**Your objective:**
Convert the data below into a Markdown table with two columns, No. and Line. Give each non-blank line its own row, numbered in order.

———

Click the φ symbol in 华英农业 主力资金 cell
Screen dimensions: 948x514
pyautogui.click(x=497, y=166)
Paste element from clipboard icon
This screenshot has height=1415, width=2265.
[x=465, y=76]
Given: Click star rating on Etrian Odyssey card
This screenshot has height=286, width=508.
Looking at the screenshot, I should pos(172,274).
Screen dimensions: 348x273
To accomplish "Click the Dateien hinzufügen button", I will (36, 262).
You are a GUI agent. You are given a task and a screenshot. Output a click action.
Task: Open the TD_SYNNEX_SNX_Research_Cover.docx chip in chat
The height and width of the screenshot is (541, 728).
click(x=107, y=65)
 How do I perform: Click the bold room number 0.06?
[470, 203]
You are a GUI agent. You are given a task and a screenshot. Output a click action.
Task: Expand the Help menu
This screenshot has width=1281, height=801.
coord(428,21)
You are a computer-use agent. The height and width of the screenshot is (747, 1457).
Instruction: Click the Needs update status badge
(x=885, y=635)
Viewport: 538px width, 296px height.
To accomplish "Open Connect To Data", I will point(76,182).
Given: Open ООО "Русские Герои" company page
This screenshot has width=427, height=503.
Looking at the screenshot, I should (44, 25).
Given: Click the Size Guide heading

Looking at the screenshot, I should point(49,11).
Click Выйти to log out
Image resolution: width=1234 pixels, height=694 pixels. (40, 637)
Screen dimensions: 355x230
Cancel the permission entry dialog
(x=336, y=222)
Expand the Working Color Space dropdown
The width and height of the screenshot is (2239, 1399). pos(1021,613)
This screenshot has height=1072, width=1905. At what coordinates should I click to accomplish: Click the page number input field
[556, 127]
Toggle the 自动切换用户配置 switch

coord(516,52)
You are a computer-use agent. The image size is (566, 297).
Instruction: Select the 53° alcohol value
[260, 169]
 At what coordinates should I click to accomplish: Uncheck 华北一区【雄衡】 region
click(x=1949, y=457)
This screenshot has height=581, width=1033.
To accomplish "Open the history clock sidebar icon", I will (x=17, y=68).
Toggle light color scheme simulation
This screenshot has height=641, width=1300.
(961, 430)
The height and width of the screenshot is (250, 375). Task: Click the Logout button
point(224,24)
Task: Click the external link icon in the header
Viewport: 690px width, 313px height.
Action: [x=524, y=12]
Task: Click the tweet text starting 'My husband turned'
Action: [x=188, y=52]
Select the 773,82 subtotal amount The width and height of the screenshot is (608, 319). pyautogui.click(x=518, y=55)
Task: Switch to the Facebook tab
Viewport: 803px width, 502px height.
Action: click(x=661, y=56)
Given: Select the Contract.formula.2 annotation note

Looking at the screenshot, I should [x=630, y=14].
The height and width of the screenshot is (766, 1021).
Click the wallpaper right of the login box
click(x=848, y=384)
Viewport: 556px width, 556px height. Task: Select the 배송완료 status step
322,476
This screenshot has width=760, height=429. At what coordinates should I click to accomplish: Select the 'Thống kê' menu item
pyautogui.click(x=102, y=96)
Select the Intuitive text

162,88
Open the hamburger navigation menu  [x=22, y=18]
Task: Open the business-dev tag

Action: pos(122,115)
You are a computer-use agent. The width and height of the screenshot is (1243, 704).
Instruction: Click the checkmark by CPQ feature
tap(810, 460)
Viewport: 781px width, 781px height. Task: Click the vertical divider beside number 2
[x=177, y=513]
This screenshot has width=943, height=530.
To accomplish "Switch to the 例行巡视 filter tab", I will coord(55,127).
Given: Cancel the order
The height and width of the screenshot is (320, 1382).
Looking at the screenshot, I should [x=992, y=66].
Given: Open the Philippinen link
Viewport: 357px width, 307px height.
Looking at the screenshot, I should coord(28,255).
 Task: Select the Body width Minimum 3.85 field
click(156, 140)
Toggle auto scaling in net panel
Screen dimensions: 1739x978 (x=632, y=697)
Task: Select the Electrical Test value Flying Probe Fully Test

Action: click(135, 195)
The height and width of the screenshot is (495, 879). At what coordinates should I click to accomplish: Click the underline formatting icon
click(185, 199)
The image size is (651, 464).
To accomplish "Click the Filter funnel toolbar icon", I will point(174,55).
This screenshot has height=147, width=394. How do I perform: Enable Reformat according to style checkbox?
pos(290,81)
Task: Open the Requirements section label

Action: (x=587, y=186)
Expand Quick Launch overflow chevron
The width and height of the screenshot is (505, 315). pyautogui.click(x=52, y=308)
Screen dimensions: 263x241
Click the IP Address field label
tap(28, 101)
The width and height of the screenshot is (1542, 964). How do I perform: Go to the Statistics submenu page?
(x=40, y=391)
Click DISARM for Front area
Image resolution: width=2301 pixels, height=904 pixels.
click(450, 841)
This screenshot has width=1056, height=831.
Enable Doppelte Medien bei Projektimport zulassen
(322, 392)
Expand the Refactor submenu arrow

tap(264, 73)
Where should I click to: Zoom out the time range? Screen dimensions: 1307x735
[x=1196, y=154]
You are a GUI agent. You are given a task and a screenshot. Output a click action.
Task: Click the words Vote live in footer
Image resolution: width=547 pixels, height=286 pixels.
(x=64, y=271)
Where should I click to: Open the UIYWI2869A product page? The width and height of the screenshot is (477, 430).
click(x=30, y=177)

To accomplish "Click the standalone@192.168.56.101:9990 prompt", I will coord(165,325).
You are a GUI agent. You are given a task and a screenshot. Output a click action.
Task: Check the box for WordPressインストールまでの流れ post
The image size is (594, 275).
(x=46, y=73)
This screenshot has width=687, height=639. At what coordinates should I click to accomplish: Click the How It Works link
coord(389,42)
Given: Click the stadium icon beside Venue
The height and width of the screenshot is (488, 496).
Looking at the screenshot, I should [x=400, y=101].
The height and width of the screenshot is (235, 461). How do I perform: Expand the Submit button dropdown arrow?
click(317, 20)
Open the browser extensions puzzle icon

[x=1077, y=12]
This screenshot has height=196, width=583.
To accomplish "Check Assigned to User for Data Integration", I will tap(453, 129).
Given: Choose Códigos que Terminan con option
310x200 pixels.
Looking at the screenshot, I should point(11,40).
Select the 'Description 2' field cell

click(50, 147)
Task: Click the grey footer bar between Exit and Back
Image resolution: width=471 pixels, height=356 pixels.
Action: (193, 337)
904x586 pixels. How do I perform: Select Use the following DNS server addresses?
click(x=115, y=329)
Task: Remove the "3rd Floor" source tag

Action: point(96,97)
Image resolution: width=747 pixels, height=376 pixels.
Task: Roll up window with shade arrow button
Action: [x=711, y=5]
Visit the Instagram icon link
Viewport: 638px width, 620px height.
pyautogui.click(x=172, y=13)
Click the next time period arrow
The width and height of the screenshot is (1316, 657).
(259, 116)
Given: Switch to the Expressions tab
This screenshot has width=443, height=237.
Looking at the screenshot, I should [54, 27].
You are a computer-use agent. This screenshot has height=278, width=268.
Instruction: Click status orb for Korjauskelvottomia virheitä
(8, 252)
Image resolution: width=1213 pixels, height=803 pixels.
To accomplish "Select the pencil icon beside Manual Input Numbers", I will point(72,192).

———

**Exercise answer:**
| No. | Line |
|---|---|
| 1 | Click the φ symbol in 华英农业 主力资金 cell |
| 2 | Screen dimensions: 948x514 |
| 3 | pyautogui.click(x=497, y=166) |
| 4 | Paste element from clipboard icon |
| 5 | This screenshot has height=1415, width=2265. |
| 6 | [x=465, y=76] |
| 7 | Given: Click star rating on Etrian Odyssey card |
| 8 | This screenshot has height=286, width=508. |
| 9 | Looking at the screenshot, I should pos(172,274). |
| 10 | Screen dimensions: 348x273 |
| 11 | To accomplish "Click the Dateien hinzufügen button", I will (36, 262). |
| 12 | You are a GUI agent. You are given a task and a screenshot. Output a click action. |
| 13 | Task: Open the TD_SYNNEX_SNX_Research_Cover.docx chip in chat |
| 14 | The height and width of the screenshot is (541, 728). |
| 15 | click(x=107, y=65) |
| 16 |  How do I perform: Click the bold room number 0.06? |
| 17 | [470, 203] |
| 18 | You are a GUI agent. You are given a task and a screenshot. Output a click action. |
| 19 | Task: Expand the Help menu |
| 20 | This screenshot has width=1281, height=801. |
| 21 | coord(428,21) |
| 22 | You are a computer-use agent. The height and width of the screenshot is (747, 1457). |
| 23 | Instruction: Click the Needs update status badge |
| 24 | (x=885, y=635) |
| 25 | Viewport: 538px width, 296px height. |
| 26 | To accomplish "Open Connect To Data", I will point(76,182). |
| 27 | Given: Open ООО "Русские Герои" company page |
| 28 | This screenshot has width=427, height=503. |
| 29 | Looking at the screenshot, I should (44, 25). |
| 30 | Given: Click the Size Guide heading |
| 31 | Looking at the screenshot, I should point(49,11). |
| 32 | Click Выйти to log out |
| 33 | Image resolution: width=1234 pixels, height=694 pixels. (40, 637) |
| 34 | Screen dimensions: 355x230 |
| 35 | Cancel the permission entry dialog |
| 36 | (x=336, y=222) |
| 37 | Expand the Working Color Space dropdown |
| 38 | The width and height of the screenshot is (2239, 1399). pos(1021,613) |
| 39 | This screenshot has height=1072, width=1905. At what coordinates should I click to accomplish: Click the page number input field |
| 40 | [556, 127] |
| 41 | Toggle the 自动切换用户配置 switch |
| 42 | coord(516,52) |
| 43 | You are a computer-use agent. The image size is (566, 297). |
| 44 | Instruction: Select the 53° alcohol value |
| 45 | [260, 169] |
| 46 |  At what coordinates should I click to accomplish: Uncheck 华北一区【雄衡】 region |
| 47 | click(x=1949, y=457) |
| 48 | This screenshot has height=581, width=1033. |
| 49 | To accomplish "Open the history clock sidebar icon", I will (x=17, y=68). |
| 50 | Toggle light color scheme simulation |
| 51 | This screenshot has height=641, width=1300. |
| 52 | (961, 430) |
| 53 | The height and width of the screenshot is (250, 375). Task: Click the Logout button |
| 54 | point(224,24) |
| 55 | Task: Click the external link icon in the header |
| 56 | Viewport: 690px width, 313px height. |
| 57 | Action: [x=524, y=12] |
| 58 | Task: Click the tweet text starting 'My husband turned' |
| 59 | Action: [x=188, y=52] |
| 60 | Select the 773,82 subtotal amount The width and height of the screenshot is (608, 319). pyautogui.click(x=518, y=55) |
| 61 | Task: Switch to the Facebook tab |
| 62 | Viewport: 803px width, 502px height. |
| 63 | Action: click(x=661, y=56) |
| 64 | Given: Select the Contract.formula.2 annotation note |
| 65 | Looking at the screenshot, I should [x=630, y=14]. |
| 66 | The height and width of the screenshot is (766, 1021). |
| 67 | Click the wallpaper right of the login box |
| 68 | click(x=848, y=384) |
| 69 | Viewport: 556px width, 556px height. Task: Select the 배송완료 status step |
| 70 | 322,476 |
| 71 | This screenshot has width=760, height=429. At what coordinates should I click to accomplish: Select the 'Thống kê' menu item |
| 72 | pyautogui.click(x=102, y=96) |
| 73 | Select the Intuitive text |
| 74 | 162,88 |
| 75 | Open the hamburger navigation menu  [x=22, y=18] |
| 76 | Task: Open the business-dev tag |
| 77 | Action: pos(122,115) |
| 78 | You are a computer-use agent. The width and height of the screenshot is (1243, 704). |
| 79 | Instruction: Click the checkmark by CPQ feature |
| 80 | tap(810, 460) |
| 81 | Viewport: 781px width, 781px height. Task: Click the vertical divider beside number 2 |
| 82 | [x=177, y=513] |
| 83 | This screenshot has width=943, height=530. |
| 84 | To accomplish "Switch to the 例行巡视 filter tab", I will coord(55,127). |
| 85 | Given: Cancel the order |
| 86 | The height and width of the screenshot is (320, 1382). |
| 87 | Looking at the screenshot, I should [x=992, y=66]. |
| 88 | Given: Open the Philippinen link |
| 89 | Viewport: 357px width, 307px height. |
| 90 | Looking at the screenshot, I should coord(28,255). |
| 91 |  Task: Select the Body width Minimum 3.85 field |
| 92 | click(156, 140) |
| 93 | Toggle auto scaling in net panel |
| 94 | Screen dimensions: 1739x978 (x=632, y=697) |
| 95 | Task: Select the Electrical Test value Flying Probe Fully Test |
| 96 | Action: click(135, 195) |
| 97 | The height and width of the screenshot is (495, 879). At what coordinates should I click to accomplish: Click the underline formatting icon |
| 98 | click(185, 199) |
| 99 | The image size is (651, 464). |
| 100 | To accomplish "Click the Filter funnel toolbar icon", I will point(174,55). |
| 101 | This screenshot has height=147, width=394. How do I perform: Enable Reformat according to style checkbox? |
| 102 | pos(290,81) |
| 103 | Task: Open the Requirements section label |
| 104 | Action: (x=587, y=186) |
| 105 | Expand Quick Launch overflow chevron |
| 106 | The width and height of the screenshot is (505, 315). pyautogui.click(x=52, y=308) |
| 107 | Screen dimensions: 263x241 |
| 108 | Click the IP Address field label |
| 109 | tap(28, 101) |
| 110 | The width and height of the screenshot is (1542, 964). How do I perform: Go to the Statistics submenu page? |
| 111 | (x=40, y=391) |
| 112 | Click DISARM for Front area |
| 113 | Image resolution: width=2301 pixels, height=904 pixels. |
| 114 | click(450, 841) |
| 115 | This screenshot has width=1056, height=831. |
| 116 | Enable Doppelte Medien bei Projektimport zulassen |
| 117 | (322, 392) |
| 118 | Expand the Refactor submenu arrow |
| 119 | tap(264, 73) |
| 120 | Where should I click to: Zoom out the time range? Screen dimensions: 1307x735 |
| 121 | [x=1196, y=154] |
| 122 | You are a GUI agent. You are given a task and a screenshot. Output a click action. |
| 123 | Task: Click the words Vote live in footer |
| 124 | Image resolution: width=547 pixels, height=286 pixels. |
| 125 | (x=64, y=271) |
| 126 | Where should I click to: Open the UIYWI2869A product page? The width and height of the screenshot is (477, 430). |
| 127 | click(x=30, y=177) |
| 128 | To accomplish "Click the standalone@192.168.56.101:9990 prompt", I will coord(165,325). |
| 129 | You are a GUI agent. You are given a task and a screenshot. Output a click action. |
| 130 | Task: Check the box for WordPressインストールまでの流れ post |
| 131 | The image size is (594, 275). |
| 132 | (x=46, y=73) |
| 133 | This screenshot has width=687, height=639. At what coordinates should I click to accomplish: Click the How It Works link |
| 134 | coord(389,42) |
| 135 | Given: Click the stadium icon beside Venue |
| 136 | The height and width of the screenshot is (488, 496). |
| 137 | Looking at the screenshot, I should [x=400, y=101]. |
| 138 | The height and width of the screenshot is (235, 461). How do I perform: Expand the Submit button dropdown arrow? |
| 139 | click(317, 20) |
| 140 | Open the browser extensions puzzle icon |
| 141 | [x=1077, y=12] |
| 142 | This screenshot has height=196, width=583. |
| 143 | To accomplish "Check Assigned to User for Data Integration", I will tap(453, 129). |
| 144 | Given: Choose Códigos que Terminan con option |
| 145 | 310x200 pixels. |
| 146 | Looking at the screenshot, I should point(11,40). |
| 147 | Select the 'Description 2' field cell |
| 148 | click(50, 147) |
| 149 | Task: Click the grey footer bar between Exit and Back |
| 150 | Image resolution: width=471 pixels, height=356 pixels. |
| 151 | Action: (193, 337) |
| 152 | 904x586 pixels. How do I perform: Select Use the following DNS server addresses? |
| 153 | click(x=115, y=329) |
| 154 | Task: Remove the "3rd Floor" source tag |
| 155 | Action: point(96,97) |
| 156 | Image resolution: width=747 pixels, height=376 pixels. |
| 157 | Task: Roll up window with shade arrow button |
| 158 | Action: [x=711, y=5] |
| 159 | Visit the Instagram icon link |
| 160 | Viewport: 638px width, 620px height. |
| 161 | pyautogui.click(x=172, y=13) |
| 162 | Click the next time period arrow |
| 163 | The width and height of the screenshot is (1316, 657). |
| 164 | (259, 116) |
| 165 | Given: Switch to the Expressions tab |
| 166 | This screenshot has width=443, height=237. |
| 167 | Looking at the screenshot, I should [54, 27]. |
| 168 | You are a computer-use agent. This screenshot has height=278, width=268. |
| 169 | Instruction: Click status orb for Korjauskelvottomia virheitä |
| 170 | (8, 252) |
| 171 | Image resolution: width=1213 pixels, height=803 pixels. |
| 172 | To accomplish "Select the pencil icon beside Manual Input Numbers", I will point(72,192). |